Adbusters Media Foundation

Adbusters Media Foundation

December 19, 2006 09:00 ET

Adbusters Media Foundation-Have Less, Live More: Buy Nothing Christmas

VANCOUVER, BRITISH COLUMBIA--(CCNMatthews - Dec. 19, 2006) - RECLAIMING THE SEASON: Those of us who shiver at the thought of hour-long line-ups and $5 gift tags finally have something to rejoice about over the holidays: fed-up citizens and social activists from across the world are inviting everyone to take part in Buy Nothing Christmas.

Inspired by the international successes of Buy Nothing Day, and disgusted with the personal debt, spiritual emptiness, and ecological damage that the holiday season now entails, writers and activists began to heavily promote the idea of a downshifted Christmas in the late nineties. Since then, the idea has been taken up by individuals, community groups, churches, and schools in at least a dozen countries, with strongest support in Canada, the USA, the UK, Australia and New Zealand.

Despite the name, the Buy Nothing Christmas campaign is not really about refusing to spend a dime over the holiday season. It's about taking a deep breath and deciding to opt out of the hype, the overcrowded malls, and the stressful to-do lists. It's about reminding ourselves to really think about what we're buying, why we're buying it, and whether we really need it at all.

"First and foremost, it's about restoring authenticity to one of the world's great religious and secular traditions," said Kalle Lasn, editor-in-chief of Adbusters magazine and long-time advocate of holiday restraint. "Christmas has been warped beyond recognition by commercial forces. It's about time we took it back."

Most participants will still exchange gifts, but will opt for recycled, homemade, locally produced, or fair-trade items. Some will excuse themselves from gift-giving altogether, and focus instead on valuable time with family and friends, on charitable works, and on rediscovering older, non-commercial holiday traditions as they also invent a few new ones.

Throughout the month of December, activism-minded participants will be taking two of these new traditions to their local malls and commercial districts. Groups of meditating Santas - dubbed "Zenta Clauses" - are offering stressed-out shoppers free soup, coffee, and a place to rest their aching feet as they take a break from buying. This year, they'll be joined for the first time by slow-moving activists in robes and Jesus masks, who will be asking their fellow shoppers one all-important question: "What would Jesus buy?"

Editor's Notes

(1) For more information on Adbusters, Buy Nothing Day, and Buy Nothing Christmas, and to read comments submitted by hundreds of people on how they are going to reduce their holiday consumption, visit www.adbusters.org.

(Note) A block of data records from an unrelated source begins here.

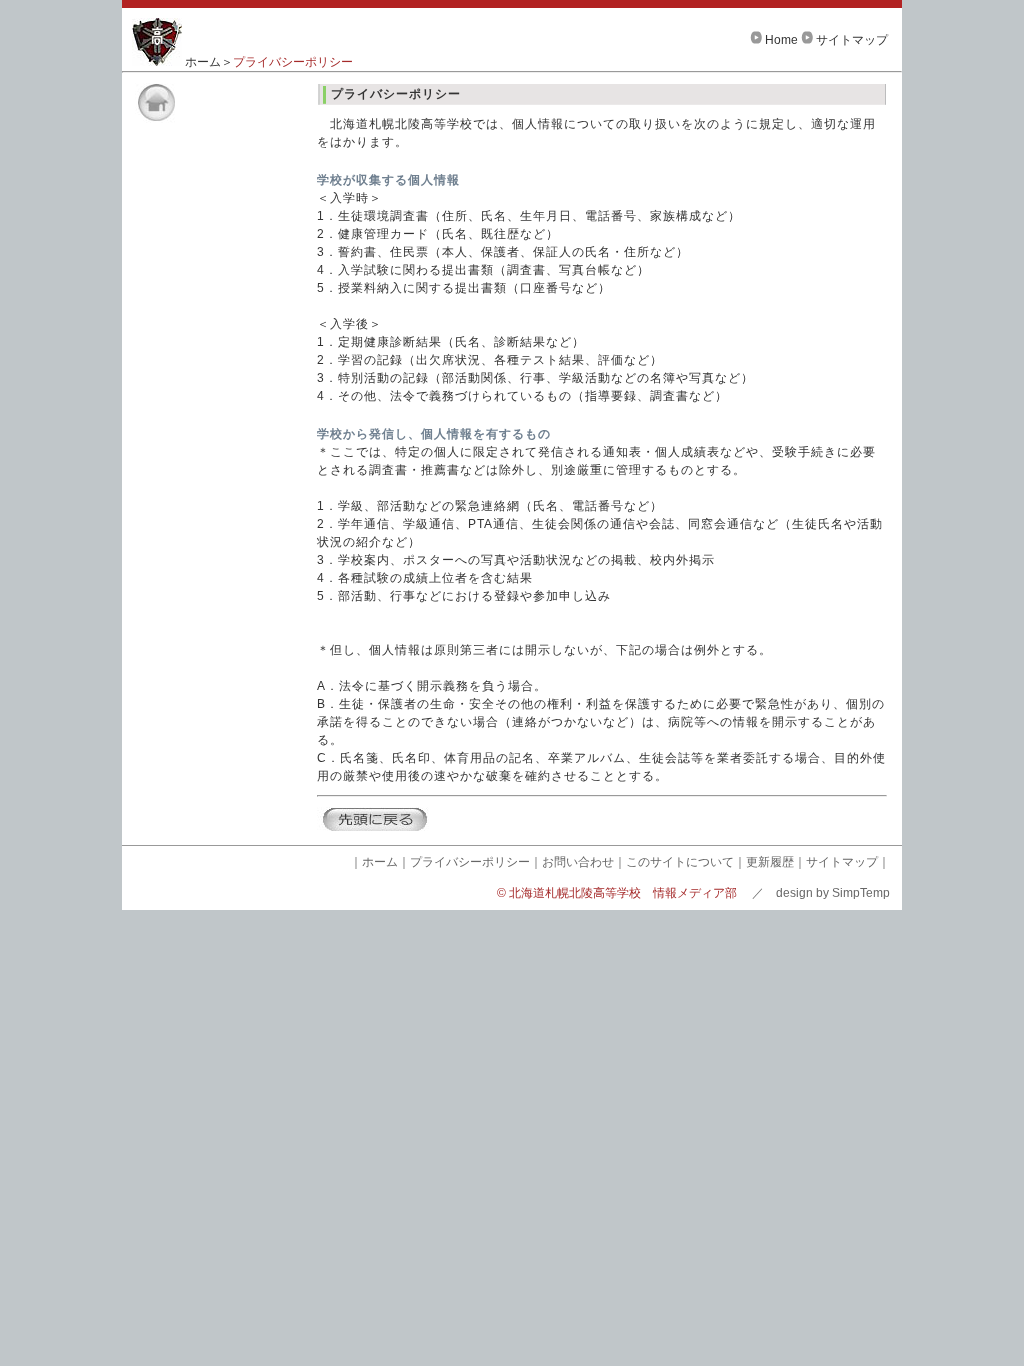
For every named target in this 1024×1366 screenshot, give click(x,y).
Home (781, 40)
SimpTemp (861, 893)
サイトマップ (852, 40)
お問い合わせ (578, 862)
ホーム (203, 62)
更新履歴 (770, 862)
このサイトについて (680, 862)
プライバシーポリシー (470, 862)
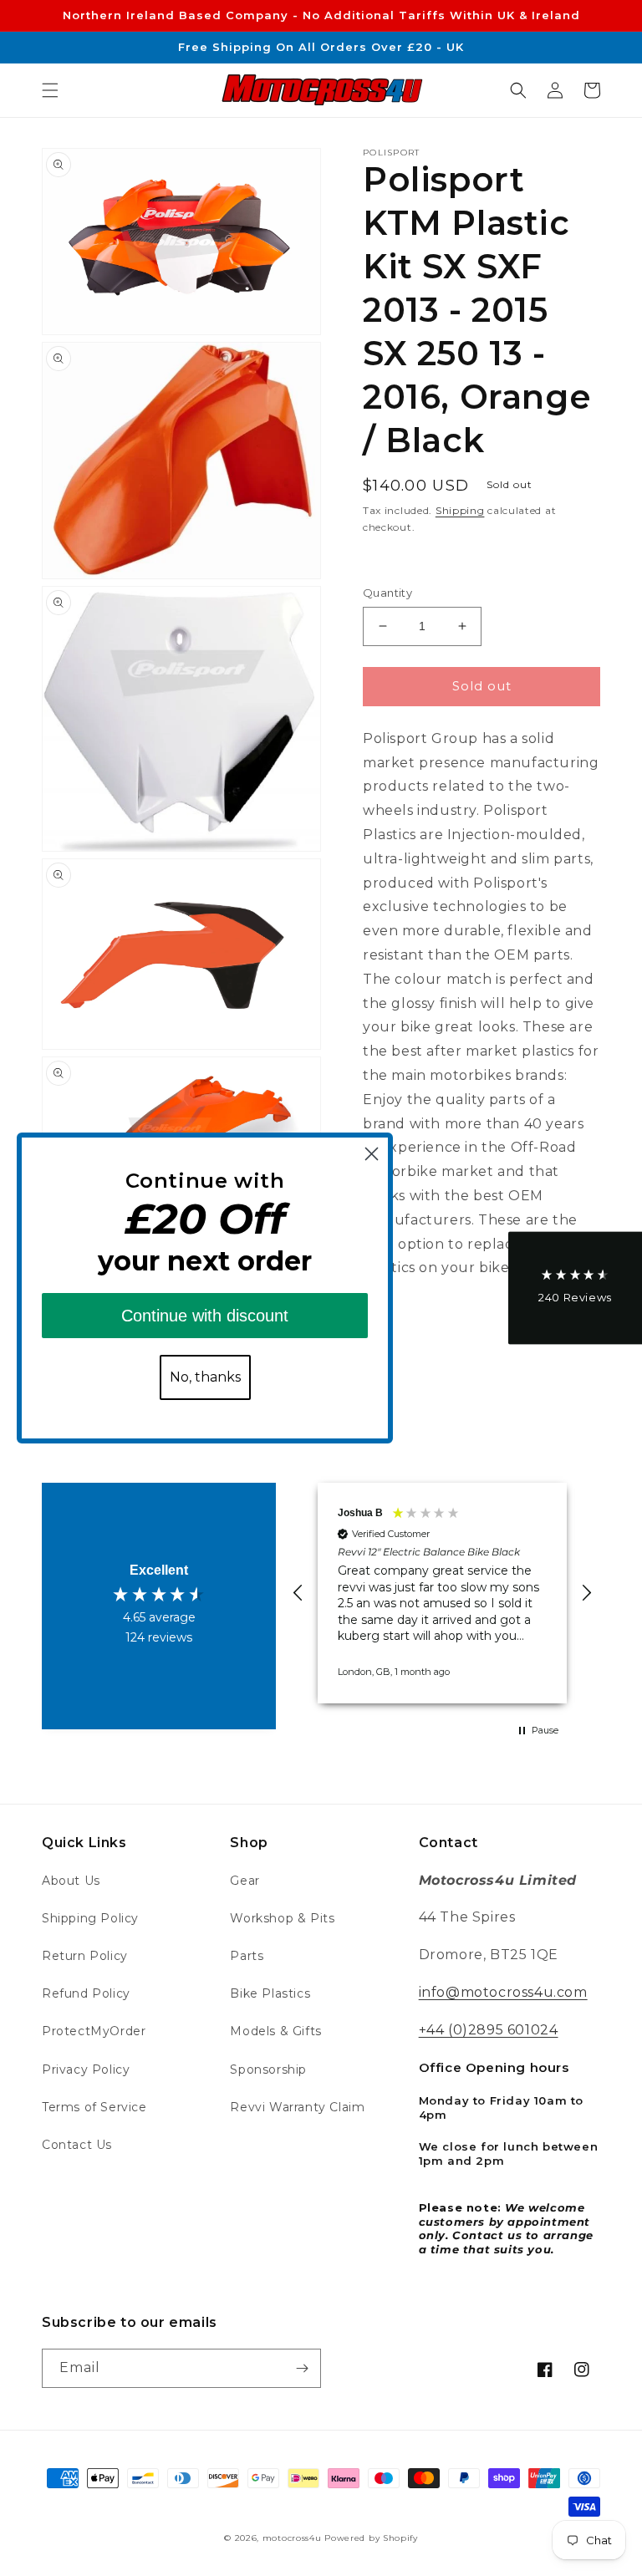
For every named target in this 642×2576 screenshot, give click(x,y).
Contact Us (77, 2144)
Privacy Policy (86, 2069)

(2) For a Christian perspective on the idea, and for tips on how to celebrate a Buy Nothing Christmas, visit www.buynothingchristmas.org.

(3) Shopping and consumption facts:

- Consumer polls from the last several years peg the per capita holiday spending average in the U.S. at around $800 - $1000, with consumer debt growing twice as fast as wages.

- Annual per capita consumption in the U.S. has risen 45 per cent in the last 20 years.

- Although people today are, on average, four-and-a-half times richer than our great-grandparents were at the turn of the century, Americans report feeling "significantly less well off" than in 1958.

- A 2003 article in New Scientist featured research suggesting that the more consumer goods you have the more you think you need to make you happy. Happiness through consumption is always out of reach (New Scientist, 4th October 2003, Vol.180, Issue 2415, p44. Available online after registering at www.newscientist.co.uk).